Erbil Yeşim, Barbaros Umut, Salmaslioğlu Artür, Yanik Burcu Tulumoğlu, Bozbora Alp, Ozarmağan Selçuk
Istanbul Medical Faculty, Department of General Surgery, Istanbul University, 34340, Capa, Istanbul, Turkey,
Langenbecks Arch Surg. 2006 Nov;391(6):567-73. doi: 10.1007/s00423-006-0091-z. Epub 2006 Sep 21.
In recent years, total or near-total thyroidectomy has emerged as a surgical option to treat patients with multinodular goiter, especially in endemic iodine-deficient regions. The aim of this study was to compare the complication rates of total and near-total thyroidectomy in multinodular goiter and the incidence of thyroid cancer requiring radioactive iodine ablation and completion thyroidectomy between groups.
Patients with euthyroid multinodular goiter without any preoperative suspicion of malignancy, history of familial thyroid cancer, or previous exposure to radiation were randomized (according to a random table) to total thyroidectomy (group 1, n = 104) and near-total thyroidectomy leaving less than 2 g (group 2, n = 112).
There were no persistent complications. The incidence of transient hypoparathyroidism in group 1 (26%) was significantly higher than in group 2 (9.8%) (p < 0.001). The rate of asymptomatic hypocalcemia in group 2 (7.4%) was lower than in group 1 (27%) (p < 0.001). The incidence of papillary cancer was 9.6% in group 1 and 12.5% in group 2 (p > 0.05). None of the patients underwent completion thyroidectomy before ablative therapy. Ten patients were found to have the histological criteria for radioactive iodine ablation. Of these 10 patients, four were in group 1 and six were in group 2 (p > 0.05).
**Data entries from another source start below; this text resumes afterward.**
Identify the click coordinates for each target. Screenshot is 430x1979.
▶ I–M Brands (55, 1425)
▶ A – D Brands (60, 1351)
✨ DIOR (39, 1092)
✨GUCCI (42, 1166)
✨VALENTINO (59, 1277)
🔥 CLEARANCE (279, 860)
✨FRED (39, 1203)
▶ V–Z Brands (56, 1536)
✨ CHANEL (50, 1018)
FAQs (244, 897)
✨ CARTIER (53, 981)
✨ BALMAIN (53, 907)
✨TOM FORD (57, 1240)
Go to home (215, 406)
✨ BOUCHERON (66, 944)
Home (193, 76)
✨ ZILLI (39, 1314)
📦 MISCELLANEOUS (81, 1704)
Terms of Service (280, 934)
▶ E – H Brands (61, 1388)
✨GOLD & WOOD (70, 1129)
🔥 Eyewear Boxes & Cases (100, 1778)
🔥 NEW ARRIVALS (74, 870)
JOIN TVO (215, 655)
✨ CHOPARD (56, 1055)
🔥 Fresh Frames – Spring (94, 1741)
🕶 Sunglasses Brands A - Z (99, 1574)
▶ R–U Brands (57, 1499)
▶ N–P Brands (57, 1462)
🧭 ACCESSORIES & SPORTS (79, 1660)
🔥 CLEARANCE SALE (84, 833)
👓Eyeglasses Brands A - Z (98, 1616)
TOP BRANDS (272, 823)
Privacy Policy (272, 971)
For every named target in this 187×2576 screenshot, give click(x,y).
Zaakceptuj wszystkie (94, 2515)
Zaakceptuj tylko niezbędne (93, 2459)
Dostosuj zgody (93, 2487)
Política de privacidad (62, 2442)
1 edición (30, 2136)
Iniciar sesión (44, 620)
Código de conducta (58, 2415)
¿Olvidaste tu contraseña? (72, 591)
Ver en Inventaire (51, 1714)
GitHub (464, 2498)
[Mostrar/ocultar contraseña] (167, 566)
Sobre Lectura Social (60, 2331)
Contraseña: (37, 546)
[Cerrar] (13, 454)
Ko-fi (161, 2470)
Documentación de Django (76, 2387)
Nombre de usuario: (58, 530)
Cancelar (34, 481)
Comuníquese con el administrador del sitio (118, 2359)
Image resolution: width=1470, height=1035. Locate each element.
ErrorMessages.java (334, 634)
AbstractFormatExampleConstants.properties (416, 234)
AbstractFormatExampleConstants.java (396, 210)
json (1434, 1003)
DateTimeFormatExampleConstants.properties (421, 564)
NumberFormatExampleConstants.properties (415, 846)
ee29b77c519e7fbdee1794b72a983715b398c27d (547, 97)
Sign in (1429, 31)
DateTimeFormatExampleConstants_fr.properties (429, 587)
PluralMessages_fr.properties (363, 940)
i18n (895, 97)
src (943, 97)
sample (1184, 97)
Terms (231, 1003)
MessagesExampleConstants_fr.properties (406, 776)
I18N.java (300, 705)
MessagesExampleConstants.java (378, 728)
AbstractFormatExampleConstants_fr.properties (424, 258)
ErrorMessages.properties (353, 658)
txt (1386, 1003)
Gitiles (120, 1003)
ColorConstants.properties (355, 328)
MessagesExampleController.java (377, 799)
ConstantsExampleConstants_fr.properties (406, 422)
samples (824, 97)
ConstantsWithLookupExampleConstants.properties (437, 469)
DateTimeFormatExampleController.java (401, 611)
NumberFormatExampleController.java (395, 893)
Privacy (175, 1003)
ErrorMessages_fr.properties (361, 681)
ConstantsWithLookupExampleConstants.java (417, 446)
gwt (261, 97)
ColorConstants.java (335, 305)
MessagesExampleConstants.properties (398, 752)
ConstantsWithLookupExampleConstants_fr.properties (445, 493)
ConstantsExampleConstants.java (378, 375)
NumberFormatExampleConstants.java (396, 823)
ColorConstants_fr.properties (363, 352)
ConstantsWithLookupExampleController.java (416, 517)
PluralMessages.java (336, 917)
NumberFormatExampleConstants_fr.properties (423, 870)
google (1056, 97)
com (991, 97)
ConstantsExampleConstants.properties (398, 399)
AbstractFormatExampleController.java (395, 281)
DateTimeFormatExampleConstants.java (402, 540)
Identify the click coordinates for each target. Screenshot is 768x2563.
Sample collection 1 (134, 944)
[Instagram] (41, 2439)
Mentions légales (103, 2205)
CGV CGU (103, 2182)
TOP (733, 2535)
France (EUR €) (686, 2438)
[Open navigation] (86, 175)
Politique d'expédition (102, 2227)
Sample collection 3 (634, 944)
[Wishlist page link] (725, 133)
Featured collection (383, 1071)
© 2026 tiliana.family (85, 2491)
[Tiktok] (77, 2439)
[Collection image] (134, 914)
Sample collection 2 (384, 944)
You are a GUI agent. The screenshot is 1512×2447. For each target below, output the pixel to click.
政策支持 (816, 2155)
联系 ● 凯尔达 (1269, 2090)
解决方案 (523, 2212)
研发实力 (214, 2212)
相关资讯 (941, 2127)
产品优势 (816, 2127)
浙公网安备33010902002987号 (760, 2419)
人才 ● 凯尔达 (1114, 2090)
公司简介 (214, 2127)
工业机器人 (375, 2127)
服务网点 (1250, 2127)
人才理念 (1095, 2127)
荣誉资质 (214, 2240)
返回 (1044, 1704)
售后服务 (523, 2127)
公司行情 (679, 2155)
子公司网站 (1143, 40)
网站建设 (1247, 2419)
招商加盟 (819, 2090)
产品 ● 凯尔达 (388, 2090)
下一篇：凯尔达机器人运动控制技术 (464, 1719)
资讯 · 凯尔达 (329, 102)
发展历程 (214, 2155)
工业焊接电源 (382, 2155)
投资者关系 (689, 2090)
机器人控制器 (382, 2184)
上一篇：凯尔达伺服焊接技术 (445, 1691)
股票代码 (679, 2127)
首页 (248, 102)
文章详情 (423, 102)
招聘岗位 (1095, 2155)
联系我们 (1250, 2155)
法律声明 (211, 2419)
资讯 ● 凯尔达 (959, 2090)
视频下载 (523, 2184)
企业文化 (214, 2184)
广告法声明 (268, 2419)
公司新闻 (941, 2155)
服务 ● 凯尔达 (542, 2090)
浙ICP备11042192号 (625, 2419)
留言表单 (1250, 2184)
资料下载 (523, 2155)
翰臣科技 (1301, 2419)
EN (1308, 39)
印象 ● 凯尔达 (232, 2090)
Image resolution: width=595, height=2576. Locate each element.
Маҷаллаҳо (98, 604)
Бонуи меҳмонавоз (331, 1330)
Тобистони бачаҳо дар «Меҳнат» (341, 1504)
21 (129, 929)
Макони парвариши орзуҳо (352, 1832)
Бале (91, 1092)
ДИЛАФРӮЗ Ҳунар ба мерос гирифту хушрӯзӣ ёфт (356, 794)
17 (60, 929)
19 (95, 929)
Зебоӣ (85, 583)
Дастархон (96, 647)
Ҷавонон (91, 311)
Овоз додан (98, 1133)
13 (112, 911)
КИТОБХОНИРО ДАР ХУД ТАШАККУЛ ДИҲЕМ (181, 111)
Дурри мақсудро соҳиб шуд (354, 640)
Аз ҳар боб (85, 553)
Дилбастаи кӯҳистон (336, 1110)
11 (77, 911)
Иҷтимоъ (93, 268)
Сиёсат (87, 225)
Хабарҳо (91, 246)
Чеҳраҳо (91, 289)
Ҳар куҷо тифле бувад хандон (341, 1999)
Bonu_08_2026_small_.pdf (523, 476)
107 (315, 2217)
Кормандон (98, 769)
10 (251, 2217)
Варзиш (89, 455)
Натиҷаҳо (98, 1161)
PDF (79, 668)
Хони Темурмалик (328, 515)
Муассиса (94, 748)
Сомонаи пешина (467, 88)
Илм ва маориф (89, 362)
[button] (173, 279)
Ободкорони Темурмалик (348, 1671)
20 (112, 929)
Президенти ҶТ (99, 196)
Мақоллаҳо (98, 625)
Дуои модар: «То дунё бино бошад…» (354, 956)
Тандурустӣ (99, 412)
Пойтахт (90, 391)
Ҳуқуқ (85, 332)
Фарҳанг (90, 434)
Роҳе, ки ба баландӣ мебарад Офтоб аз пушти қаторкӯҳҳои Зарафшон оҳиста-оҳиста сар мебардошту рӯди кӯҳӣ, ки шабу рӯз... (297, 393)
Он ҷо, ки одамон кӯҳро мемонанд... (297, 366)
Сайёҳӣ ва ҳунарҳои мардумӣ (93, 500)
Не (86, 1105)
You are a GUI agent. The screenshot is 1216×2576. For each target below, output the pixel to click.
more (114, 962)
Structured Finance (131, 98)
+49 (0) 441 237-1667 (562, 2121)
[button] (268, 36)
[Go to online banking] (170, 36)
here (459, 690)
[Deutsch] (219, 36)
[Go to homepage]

In conclusion, we recommend near-total thyroidectomy in multinodular goiter instead of total or subtotal thyroidectomy. While near-total thyroidectomy and total thyroidectomy obviate the need for completion thyroidectomy in incidentally found thyroid cancer, and while there is no difference in the rate of recurrent laryngeal nerve palsy between the two methods, near-total thyroidectomy causes a significantly lower rate of hypoparathyroidism compared to total thyroidectomy.
近年来,甲状腺全切术或近全切术已成为治疗多结节性甲状腺肿患者的一种手术选择,尤其是在碘缺乏流行地区。本研究的目的是比较多结节性甲状腺肿患者甲状腺全切术和近全切术的并发症发生率,以及两组之间需要放射性碘消融和甲状腺补全切术的甲状腺癌发病率。
将甲状腺功能正常、术前无任何恶性肿瘤怀疑、无家族性甲状腺癌病史或既往无辐射暴露史的多结节性甲状腺肿患者(根据随机表)随机分为甲状腺全切术组(第1组,n = 104)和保留少于2 g甲状腺组织的近全切术组(第2组,n = 112)。
无持续性并发症。第1组暂时性甲状旁腺功能减退的发生率(26%)显著高于第2组(9.8%)(p < 0.001)。第2组无症状性低钙血症的发生率(7.4%)低于第1组(27%)(p < 0.001)。第1组乳头状癌的发生率为9.6%,第2组为12.5%(p > 0.05)。消融治疗前无患者接受甲状腺补全切术。发现10例患者符合放射性碘消融的组织学标准。在这10例患者中,4例在第1组,6例在第2组(p > 0.05)。
总之,我们建议多结节性甲状腺肿患者行近全切术而非全切术或次全切术。虽然近全切术和全切术可避免偶然发现的甲状腺癌患者进行甲状腺补全切术,且两种方法的喉返神经麻痹发生率无差异,但与全切术相比,近全切术导致甲状旁腺功能减退的发生率显著更低。